Figura 8 - Emergência das interlínguas no processo de apropriação do português escrito pelos surdos

Fonte: Elaborado pelos autores

Contudo, na ausência de profissionais especializados, de modelos e métodos para a alfabetização e letramento de crianças surdas e de abordagens específicas para o ensino de português como segunda língua para surdos (PSLS), é muito comum que haja o fenômeno da fossilização (Selinker, 1972), isto é, o aprendente surdo vai manter na sua interlíngua elementos e regras da sua primeira língua de sinais.

Assim, surgem os “erros fossilizados” na sua produção escrita, aqueles erros que se tornam permanentes e estáveis e que tem caracterizado o texto dos aprendentes surdos, dentre os quais, os mais comuns são a conjugação inadequada dos verbos, o uso inadequado ou omissão de conectivos e a inadequação da ordem frasal.

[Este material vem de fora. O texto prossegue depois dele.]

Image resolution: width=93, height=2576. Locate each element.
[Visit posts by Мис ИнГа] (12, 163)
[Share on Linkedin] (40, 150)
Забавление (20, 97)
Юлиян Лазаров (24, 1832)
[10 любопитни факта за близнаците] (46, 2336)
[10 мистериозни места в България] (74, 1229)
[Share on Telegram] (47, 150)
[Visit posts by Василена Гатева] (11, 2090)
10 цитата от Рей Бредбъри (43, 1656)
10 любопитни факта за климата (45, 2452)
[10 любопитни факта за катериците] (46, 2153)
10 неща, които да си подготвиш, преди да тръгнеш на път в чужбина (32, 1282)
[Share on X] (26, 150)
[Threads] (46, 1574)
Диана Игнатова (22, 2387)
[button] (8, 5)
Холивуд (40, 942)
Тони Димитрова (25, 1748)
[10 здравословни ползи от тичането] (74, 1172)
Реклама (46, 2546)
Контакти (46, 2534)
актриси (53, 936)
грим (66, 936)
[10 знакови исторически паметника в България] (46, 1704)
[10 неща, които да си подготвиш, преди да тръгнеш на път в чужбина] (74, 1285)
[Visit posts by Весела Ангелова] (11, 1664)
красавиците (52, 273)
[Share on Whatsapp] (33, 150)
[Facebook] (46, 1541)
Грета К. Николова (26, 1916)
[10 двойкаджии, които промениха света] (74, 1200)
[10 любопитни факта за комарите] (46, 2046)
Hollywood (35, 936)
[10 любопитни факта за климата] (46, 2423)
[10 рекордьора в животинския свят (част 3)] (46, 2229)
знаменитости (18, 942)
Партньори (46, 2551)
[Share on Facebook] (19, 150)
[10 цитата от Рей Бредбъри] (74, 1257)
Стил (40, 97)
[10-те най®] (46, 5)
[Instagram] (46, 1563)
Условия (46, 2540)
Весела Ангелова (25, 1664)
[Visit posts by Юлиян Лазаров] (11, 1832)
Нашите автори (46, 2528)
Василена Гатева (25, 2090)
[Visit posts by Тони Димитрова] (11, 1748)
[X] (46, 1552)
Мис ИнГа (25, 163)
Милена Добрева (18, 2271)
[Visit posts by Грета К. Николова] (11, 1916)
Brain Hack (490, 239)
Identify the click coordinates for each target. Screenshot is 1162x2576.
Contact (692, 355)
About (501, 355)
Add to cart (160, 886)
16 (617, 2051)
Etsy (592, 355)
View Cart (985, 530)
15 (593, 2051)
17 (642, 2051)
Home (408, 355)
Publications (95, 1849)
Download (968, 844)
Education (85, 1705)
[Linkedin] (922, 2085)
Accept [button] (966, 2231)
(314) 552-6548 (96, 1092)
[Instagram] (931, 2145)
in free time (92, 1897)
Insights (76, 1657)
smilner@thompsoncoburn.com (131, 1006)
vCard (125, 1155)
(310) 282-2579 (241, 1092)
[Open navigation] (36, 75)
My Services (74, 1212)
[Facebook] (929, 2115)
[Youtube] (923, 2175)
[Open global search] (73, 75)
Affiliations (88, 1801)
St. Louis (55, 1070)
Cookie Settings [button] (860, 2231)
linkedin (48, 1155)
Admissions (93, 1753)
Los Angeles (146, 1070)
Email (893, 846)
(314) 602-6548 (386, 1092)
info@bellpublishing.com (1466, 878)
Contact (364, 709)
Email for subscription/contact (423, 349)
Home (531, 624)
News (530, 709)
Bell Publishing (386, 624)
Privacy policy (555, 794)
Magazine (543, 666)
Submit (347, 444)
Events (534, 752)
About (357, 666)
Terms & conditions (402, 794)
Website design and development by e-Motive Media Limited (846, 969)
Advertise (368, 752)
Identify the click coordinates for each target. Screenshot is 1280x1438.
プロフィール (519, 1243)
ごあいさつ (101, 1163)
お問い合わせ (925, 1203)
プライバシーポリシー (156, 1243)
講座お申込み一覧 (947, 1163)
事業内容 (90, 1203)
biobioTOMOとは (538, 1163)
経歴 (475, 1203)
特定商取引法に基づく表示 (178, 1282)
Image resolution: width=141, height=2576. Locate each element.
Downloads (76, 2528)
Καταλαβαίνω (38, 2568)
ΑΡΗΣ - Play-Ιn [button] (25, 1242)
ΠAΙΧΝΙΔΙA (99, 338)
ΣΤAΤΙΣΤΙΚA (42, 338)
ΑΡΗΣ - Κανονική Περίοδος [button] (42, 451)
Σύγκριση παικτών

Diante disso, você, professor, precisa estar ciente de que as singularidades da produção escrita dos aprendentes surdos, que, inadvertidamente, alguns autores insistem em denominar de “português de surdo” são, como você está vendo, apenas uma das línguas intermediárias do aprendente surdo no estágio de apropriação da língua portuguesa escrita em que ele se encontra. Uma vez que a progressão de suas aprendizagens seja garantida por meio de abordagens e materiais específicos para o ensino de Português como segunda língua para surdos e da Libras como língua de instrução, o aprendente surdo terá a possibilidade de desenvolver as competências necessárias para uma escrita mais fluente da língua portuguesa.

A noção de interlíngua deixa evidente o papel decisivo da primeira língua de sinais no processo de construção da segunda língua pelos aprendentes surdos.

Na prática:

Essa questão pode ser ilustrada com o exemplo dado pela professora Sueli Ramalho Segala, em sua participação no programa televisivo “Provocações”, em 2012, em que explica a diferença entre a estrutura das línguas de sinais e das línguas vocais.

Neste exemplo prático, Sueli utiliza a sentença “O gato comeu o rato” para explicar que a ordem canônica sujeito-verbo-objeto da língua portuguesa, nesse caso, não faz sentido para os surdos sinalizantes da Libras. A professora surda argumenta acerca da sintaxe espacial da Libras para mostrar que a estrutura da frase em Libras segue uma lógica visuoespacial. Assim, para que a informação expressa pela sentença “O gato comeu o rato” faça sentido em Libras, é necessário utilizar a ordem objeto-sujeito-verbo, como representado na figura abaixo.

Figura 9 - A estrutura frasal: português e libras

 

O exemplo acima não é um exemplo de interlíngua, mas nos permite visualizar uma das principais estratégias que o aprendente surdo lança mão no seu processo de apropriação da escrita em língua portuguesa, a de recorrer a sua primeira língua de sinais como referência para a sua produção escrita, bem como, nos possibilita elucidar um dos erros fossilizados mais comuns em sua escrita, a inadequação da ordem das palavras. Recorrer à primeira língua é um processo fundamental na apropriação de uma segunda língua, é a primeira língua que cria as condições para a apropriação da segunda (Giacobbe, 1990).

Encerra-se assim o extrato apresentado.